IPoIB is used within the InfiniBand fabric for standard IP-based communications, as well as address lookups. IPoIB is also translated across the Ethernet gateway to IP over Ethernet (IPoE) to provide Layer 2 bridging based on the IP address (not the MAC address). IP addresses are lookup keys in the forwarding tables, and IP addresses are used to make forwarding decisions. Administrators create bridge groups for bridging between InfiniBand and Ethernet subnets, which translates the IPoIB frames to IPoE frames (Figure 3).
Figure 3. IPoIB Translation
Ethernet Gateway Architecture
The InfiniBand-to-Ethernet gateway is based on specialized chipsets that perform bridging at a cut-through line rate on all six Gigabit Ethernet ports.
The gateway has two distinct paths for data and control (Figure 4):
• Slow path PowerPC processor-Multicast joins and leaves are handled in the slow path.
• Fast path hardware packet processing engine-The fast path handles multicast packet processing by looking up IP-to-InfiniBand multicast group mappings and changing packet headers to InfiniBand multicast addresses, which are also handled in hardware. Multicast joins and leaves are handled in the slow path.
Figure 4. Data Paths within the Ethernet Gateway
Internal Gateway Ports and External Ethernet Ports
Internally, the Ethernet gateway connects to the InfiniBand network using two 10-Gbps gateway ports (Figure 5). When configuring the gateway (or internal) ports, a user can specify the slot number alone or the slot number and a specific internal port number.

### Data entries:
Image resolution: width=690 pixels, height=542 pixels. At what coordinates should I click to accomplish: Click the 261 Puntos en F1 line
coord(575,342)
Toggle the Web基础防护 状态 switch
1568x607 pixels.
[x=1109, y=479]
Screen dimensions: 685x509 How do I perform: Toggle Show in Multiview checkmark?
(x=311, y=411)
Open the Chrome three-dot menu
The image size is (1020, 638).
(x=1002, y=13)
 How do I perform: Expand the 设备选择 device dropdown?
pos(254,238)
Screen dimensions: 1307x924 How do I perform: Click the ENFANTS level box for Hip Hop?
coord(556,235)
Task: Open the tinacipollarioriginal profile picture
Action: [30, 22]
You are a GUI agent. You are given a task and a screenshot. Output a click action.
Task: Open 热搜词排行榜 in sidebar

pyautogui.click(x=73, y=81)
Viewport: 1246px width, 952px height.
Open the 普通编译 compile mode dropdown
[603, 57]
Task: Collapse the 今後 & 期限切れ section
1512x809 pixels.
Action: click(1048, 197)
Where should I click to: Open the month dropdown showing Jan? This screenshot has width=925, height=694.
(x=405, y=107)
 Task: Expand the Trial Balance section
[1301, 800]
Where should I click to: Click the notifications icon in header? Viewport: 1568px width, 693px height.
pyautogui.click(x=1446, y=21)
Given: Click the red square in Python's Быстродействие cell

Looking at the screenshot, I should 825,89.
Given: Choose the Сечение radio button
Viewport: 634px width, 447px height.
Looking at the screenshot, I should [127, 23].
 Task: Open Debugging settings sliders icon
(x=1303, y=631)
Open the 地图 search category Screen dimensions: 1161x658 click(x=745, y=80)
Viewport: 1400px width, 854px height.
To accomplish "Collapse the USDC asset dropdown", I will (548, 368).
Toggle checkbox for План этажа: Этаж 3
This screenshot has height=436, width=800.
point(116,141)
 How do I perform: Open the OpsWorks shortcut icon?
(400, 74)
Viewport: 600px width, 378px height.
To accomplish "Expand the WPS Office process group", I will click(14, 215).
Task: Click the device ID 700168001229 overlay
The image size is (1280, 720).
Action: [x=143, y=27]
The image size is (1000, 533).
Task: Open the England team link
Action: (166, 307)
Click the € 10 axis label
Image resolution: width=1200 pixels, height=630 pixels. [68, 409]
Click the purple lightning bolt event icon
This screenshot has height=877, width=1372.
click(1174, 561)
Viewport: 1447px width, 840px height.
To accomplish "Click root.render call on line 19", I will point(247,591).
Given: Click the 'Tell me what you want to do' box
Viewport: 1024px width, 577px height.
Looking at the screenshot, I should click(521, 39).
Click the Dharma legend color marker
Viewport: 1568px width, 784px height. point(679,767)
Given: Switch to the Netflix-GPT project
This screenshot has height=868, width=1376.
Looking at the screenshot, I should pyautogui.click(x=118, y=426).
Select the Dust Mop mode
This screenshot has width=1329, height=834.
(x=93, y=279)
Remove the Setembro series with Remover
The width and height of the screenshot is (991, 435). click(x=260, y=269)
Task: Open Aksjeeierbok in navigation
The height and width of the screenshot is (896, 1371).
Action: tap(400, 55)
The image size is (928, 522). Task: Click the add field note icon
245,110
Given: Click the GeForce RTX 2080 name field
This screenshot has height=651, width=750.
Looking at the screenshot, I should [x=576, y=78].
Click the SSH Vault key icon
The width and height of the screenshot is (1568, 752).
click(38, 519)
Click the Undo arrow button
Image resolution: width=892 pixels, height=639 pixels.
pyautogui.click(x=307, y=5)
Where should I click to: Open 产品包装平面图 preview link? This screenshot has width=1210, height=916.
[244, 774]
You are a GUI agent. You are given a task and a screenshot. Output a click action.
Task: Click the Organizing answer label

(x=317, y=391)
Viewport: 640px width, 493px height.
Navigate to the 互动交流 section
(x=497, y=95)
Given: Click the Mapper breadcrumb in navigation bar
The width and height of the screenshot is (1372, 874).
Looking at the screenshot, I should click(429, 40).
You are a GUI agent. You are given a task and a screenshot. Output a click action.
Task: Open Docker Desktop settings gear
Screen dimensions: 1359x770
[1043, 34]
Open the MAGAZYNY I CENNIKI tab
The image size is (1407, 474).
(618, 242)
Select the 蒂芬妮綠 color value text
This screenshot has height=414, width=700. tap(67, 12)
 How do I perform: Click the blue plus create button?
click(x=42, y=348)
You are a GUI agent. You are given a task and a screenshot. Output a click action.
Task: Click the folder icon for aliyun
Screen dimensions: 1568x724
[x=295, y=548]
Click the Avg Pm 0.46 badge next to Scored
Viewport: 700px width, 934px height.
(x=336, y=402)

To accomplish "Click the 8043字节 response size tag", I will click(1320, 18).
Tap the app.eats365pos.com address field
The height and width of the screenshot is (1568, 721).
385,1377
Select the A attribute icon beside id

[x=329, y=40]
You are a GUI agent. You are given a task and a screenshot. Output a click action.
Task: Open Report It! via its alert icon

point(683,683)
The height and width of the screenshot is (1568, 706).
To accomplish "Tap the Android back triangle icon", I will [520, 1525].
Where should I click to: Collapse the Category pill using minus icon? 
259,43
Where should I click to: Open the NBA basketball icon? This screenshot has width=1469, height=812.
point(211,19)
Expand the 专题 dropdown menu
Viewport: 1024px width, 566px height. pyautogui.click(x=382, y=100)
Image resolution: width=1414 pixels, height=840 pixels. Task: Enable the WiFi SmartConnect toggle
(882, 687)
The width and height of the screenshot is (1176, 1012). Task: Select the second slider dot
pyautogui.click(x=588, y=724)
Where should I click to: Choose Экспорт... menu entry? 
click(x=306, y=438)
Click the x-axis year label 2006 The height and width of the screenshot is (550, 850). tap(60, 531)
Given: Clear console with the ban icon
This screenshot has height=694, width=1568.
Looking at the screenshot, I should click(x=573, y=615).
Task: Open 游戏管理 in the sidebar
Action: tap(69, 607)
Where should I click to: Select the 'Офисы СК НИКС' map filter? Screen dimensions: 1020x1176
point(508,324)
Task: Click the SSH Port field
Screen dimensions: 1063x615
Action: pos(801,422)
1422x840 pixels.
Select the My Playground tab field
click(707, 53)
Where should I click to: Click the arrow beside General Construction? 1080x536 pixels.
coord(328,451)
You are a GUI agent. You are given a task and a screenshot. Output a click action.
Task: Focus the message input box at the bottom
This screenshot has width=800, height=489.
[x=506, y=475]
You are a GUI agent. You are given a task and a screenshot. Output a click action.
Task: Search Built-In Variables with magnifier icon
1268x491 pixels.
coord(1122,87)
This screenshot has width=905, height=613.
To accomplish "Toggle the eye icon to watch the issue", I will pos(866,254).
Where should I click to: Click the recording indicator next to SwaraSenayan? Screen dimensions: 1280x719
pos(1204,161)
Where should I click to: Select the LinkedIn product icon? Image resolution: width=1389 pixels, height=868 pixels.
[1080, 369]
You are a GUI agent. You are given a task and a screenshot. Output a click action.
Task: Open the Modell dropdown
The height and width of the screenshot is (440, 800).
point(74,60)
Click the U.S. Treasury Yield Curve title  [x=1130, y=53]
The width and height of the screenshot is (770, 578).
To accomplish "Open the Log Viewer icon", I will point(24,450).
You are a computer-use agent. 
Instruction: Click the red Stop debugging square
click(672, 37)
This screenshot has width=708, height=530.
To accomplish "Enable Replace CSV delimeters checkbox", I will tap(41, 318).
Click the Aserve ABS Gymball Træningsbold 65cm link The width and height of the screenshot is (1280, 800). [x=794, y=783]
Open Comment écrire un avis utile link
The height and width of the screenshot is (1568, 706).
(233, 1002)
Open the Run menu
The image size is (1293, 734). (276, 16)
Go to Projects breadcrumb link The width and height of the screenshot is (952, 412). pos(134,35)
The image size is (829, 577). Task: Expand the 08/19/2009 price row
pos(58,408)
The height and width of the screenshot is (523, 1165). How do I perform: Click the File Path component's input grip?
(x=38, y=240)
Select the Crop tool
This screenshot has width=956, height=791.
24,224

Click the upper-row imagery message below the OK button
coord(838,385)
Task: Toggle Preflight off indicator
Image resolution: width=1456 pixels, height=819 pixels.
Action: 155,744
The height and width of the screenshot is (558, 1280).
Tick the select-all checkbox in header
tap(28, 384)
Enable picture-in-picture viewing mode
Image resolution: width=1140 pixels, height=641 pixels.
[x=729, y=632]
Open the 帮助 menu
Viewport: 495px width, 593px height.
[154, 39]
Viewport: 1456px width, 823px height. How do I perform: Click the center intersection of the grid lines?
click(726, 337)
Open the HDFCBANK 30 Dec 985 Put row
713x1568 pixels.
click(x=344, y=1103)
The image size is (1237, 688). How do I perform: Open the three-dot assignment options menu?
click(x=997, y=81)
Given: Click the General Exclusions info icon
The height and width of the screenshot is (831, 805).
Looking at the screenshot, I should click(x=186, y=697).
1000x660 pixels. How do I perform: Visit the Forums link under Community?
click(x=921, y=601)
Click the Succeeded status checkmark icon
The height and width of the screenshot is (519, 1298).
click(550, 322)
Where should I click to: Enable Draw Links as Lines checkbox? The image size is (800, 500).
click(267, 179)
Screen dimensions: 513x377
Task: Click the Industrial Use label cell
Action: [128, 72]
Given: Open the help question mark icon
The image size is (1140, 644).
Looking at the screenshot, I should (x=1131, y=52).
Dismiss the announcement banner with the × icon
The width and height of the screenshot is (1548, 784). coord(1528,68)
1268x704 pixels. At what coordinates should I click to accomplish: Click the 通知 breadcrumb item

### Task objective:
Please set down, word for word, the stretch of the InfiniBand gateway text from "The gateway has" through "internal port number.". The rows come from a different source than the InfiniBand gateway text.

### Response for this exercise:
The gateway has two distinct paths for data and control (Figure 4):
• Slow path PowerPC processor-Multicast joins and leaves are handled in the slow path.
• Fast path hardware packet processing engine-The fast path handles multicast packet processing by looking up IP-to-InfiniBand multicast group mappings and changing packet headers to InfiniBand multicast addresses, which are also handled in hardware. Multicast joins and leaves are handled in the slow path.
Figure 4. Data Paths within the Ethernet Gateway
Internal Gateway Ports and External Ethernet Ports
Internally, the Ethernet gateway connects to the InfiniBand network using two 10-Gbps gateway ports (Figure 5). When configuring the gateway (or internal) ports, a user can specify the slot number alone or the slot number and a specific internal port number.